Your assignment
Go to the line with "You are a computer-use" in the entries below and write out every line from there through the line with "Given: Collapse Post content settings section", exactly and without pictures.

Data provided
········

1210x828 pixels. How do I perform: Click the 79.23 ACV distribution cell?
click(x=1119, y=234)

········

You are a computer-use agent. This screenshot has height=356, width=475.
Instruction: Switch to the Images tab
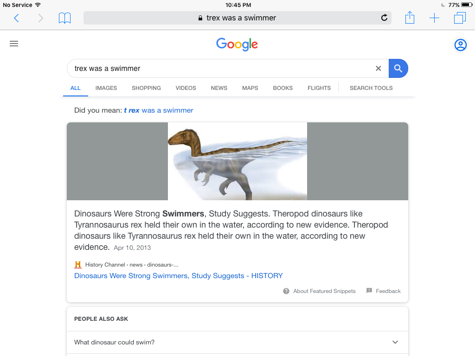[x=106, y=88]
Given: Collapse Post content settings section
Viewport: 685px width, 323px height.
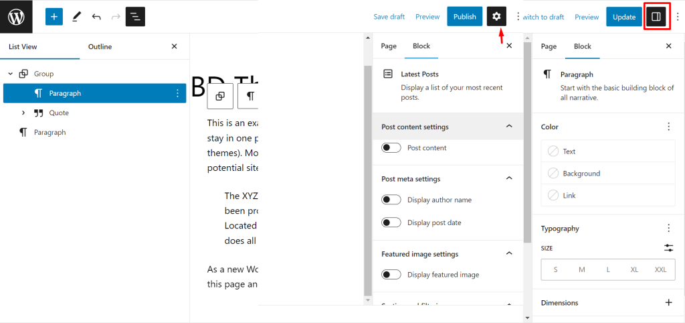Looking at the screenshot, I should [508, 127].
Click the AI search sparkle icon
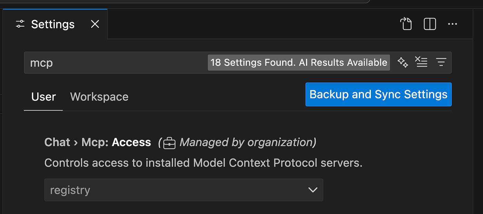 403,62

········

Response below
You are a computer-use agent. This screenshot has height=356, width=475.
Instruction: Switch to the Images tab
[x=106, y=88]
Given: Collapse Post content settings section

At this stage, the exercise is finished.